‘The Terminus of the Midland Railway’

On 14 October 1862 the Midland Board instructed its engineers to draw up plans for Parliamentary approval, showing a new fifty-one mile long line leaving the Leicester and Hitchin branch at Bedford and terminating at Euston Road, where the Metropolitan Railway was providing the world’s first underground railway under the road. The Midland was fortunate in retaining William Henry Barlow (1812-1902) as its consulting engineer. An Act of Parliament authorising the Midland’s southern extension, based on Barlow’s plans, was passed on 22 June 1863. However, various obstructions confronted Barlow as he planned the last mile of the Midland tracks before they could reach Euston Road.

The first of these obstructions was the North London Railway, which Barlow decided to burrow under and provide a steep incline to connect it to his new tracks. He then decided to pass over the Regent’s Canal and thus avoid the Great Northern’s mistake of tunnelling under it and creating a steep down-hill slope for trains emerging from the terminus. He was then faced with the choice of taking his tracks through a portion of the giant Imperial gas works or shaving-off part of the disused burial ground to the east of St Pancras Church. Unfortunately, as it transpired, he thought that the old graveyard would be the cheaper option, particularly as the tracks were already at a higher level. He then brought them over Pancras Road and into the terminal which, of necessity, would be at a high-level with steps and ramps connecting it to Euston Road, fifteen feet below. This was a masterly decision as its elevated siting would give the Midland’s terminus a powerful presence over little King’s Cross next door and Barlow was quick to point out, no doubt forestalling any argument over the increased costs arising from this massive basement, that it could be let out for storage to the lucrative beer trade.

In March 1864 the Midland Board set up a special committee to deal with the extension from Bedford. This became known as the Southern Extension Committee, with Lewis among its members, and dealt with all matters concerning the construction of St Pancras. Barlow’s plans for the station itself were accepted by the Committee at a series of meetings held in the spring of 1865. His proposal was quite radical and it is not surprising that it took some time for the Committee to assimilate his ideas, but they were a superb solution to the difficult engineering problems that the site had generated. He proposed to construct a huge iron roof spanning 243 feet over the whole station. Nothing like this had ever been attempted before in the world. St Pancras Station was undoubtedly Barlow’s finest structure. The big span removed the possibility that foundations to intermediate columns would interfere with a tunnel running under the station which the directors had insisted should connect to the Metropolitan Railway. It also allowed the tracks and platforms to be altered to suit operational requirements and with the tie beams for the roof running under the tracks, the small columns supporting the platforms could be arranged to suit the storage of beer barrels. The roof was not semi-circular like those at King’s Cross, but in the shape of a Gothic arch, which Barlow said would give it protection against the lateral action of wind, but it would also improve ‘the architectural effect’.

Data:

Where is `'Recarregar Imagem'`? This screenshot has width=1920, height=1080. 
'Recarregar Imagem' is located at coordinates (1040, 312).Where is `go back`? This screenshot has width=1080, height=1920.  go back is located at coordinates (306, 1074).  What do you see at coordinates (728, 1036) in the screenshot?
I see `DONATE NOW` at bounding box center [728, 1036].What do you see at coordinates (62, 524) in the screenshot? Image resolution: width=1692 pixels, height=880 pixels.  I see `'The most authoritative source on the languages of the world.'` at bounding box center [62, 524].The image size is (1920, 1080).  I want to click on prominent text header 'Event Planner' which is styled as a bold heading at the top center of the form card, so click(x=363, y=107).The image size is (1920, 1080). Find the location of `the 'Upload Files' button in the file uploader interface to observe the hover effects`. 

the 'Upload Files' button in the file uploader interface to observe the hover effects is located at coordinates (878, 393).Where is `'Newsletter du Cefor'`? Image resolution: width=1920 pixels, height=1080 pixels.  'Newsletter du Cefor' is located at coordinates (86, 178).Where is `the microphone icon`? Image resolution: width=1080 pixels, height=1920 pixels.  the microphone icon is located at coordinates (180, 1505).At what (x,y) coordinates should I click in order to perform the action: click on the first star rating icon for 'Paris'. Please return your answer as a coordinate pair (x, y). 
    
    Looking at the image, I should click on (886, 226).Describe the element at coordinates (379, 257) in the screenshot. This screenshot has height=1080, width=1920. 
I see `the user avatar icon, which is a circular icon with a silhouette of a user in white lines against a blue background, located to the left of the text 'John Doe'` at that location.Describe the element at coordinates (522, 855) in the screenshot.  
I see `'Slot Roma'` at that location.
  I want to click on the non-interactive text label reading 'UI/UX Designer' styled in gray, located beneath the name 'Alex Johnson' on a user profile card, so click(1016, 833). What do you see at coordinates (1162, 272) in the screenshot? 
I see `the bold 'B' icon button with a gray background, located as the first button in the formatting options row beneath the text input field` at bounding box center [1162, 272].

Directives:
1 - For each statement, decide whether it agrees with the St Pancras text. Answer yes or no, and quote the deciding words from the text.
(a) The Act of Parliament authorizing the Midland's southern extension was passed in June 1863.
(b) Barlow chose to take his tracks in a tunnel under the Regent's Canal.
(c) The St Pancras roof was semi-circular, like those at King's Cross.
2 - Recast the paragraph of the St Pancras text that opens "The first of these obstructions" as a short list. Keep its main facts.
3 - Carry on the St Pancras text from its final sentence, in the same style.
The items play no part in any of this.

The responses:
1 -
(a) Yes: "was passed on 22 June 1863"
(b) No: "He then decided to pass over the Regent’s Canal"
(c) No: "The roof was not semi-circular like those at King’s Cross"

2 -
- North London Railway: Barlow passed beneath it and built a steep incline to connect it to his new tracks.
- Regent's Canal: he crossed over it. This avoided the Great Northern's mistake of tunneling under it, which left a steep downhill slope for trains leaving that terminus.
- Gas works or graveyard: he had to choose between cutting through part of the Imperial gas works and taking part of the disused burial ground east of St Pancras Church. He chose the graveyard as the cheaper option, partly because the tracks were already higher there, but the choice proved unfortunate.
- Pancras Road: the tracks crossed it into a high-level terminal. Steps and ramps linked the terminal to Euston Road, fifteen feet below.
- Result: the raised site gave the terminus a powerful presence over King's Cross. Barlow pointed out that the large basement could be let to the beer trade for storage.

3 -
From the outset the Midland had intended to keep up with its rivals by providing a hotel at St Pancras and during the meetings over his design for the station, Barlow accepted the idea that this would be the work of an architect. On 3 May 1865, the Southern Extension Committee decided to embark on the architectural competition. The Midland was large, wealthy, and well-established. Its directors bitterly resented the efforts of the upstart Great Northern to frustrate their belated scheme to bring their railway to London. Clearly they wanted a spectacular architectural statement to announce the Company’s arrival in the capital and to overshadow the prosaic terminus of it’s arch-rival. Paxton’s enthusiasm for Scott’s Gothic Foreign Office perhaps influenced the thinking of the Board and, in spite of going through the motions of holding a competition, it intended to give the work to Sir George Gilbert Scott. Certainly, as the country’s leading architect, Scott’s name would give the company a special distinction. Scott recalled that, ‘I was persuaded (after more than once declining) by my excellent friend Mr. Joseph Lewis a leading Director of that Company, to enter into a limited competition for their new terminus’.

It is an indication of the importance that the company attached to Scott taking on the work, that even after he turned it down, Lewis persisted in trying to persuade him to enter the competition. Scott’s reluctance was understandable; apart from the commercialism of the project, he was still reeling from his family bereavements and it was only a few weeks after his brother’s death that the directors of the Midland finally sent out the invitations. Although Scott was wary of competitions, perhaps he had heard a whisper that he was the man for the job, and by August 1865 he must have agreed to enter when, along with Barry and Cockerell, he successfully applied for a one month extension to prepare his design. Barlow’s extraordinary train shed and its elevated position had been agreed. The architects were required to produce a plan which would incorporate a hotel on the station’s front to Euston Road, office accommodation so that the Company could move it headquarters from Derby to London and the usual facilities for passengers, such as a booking-office and waiting rooms. The provision of these facilities would have resulted in a warren of rooms; refreshment rooms and toilets for each of the three classes of ticket-holders with separate waiting rooms for gentlemen and ladies.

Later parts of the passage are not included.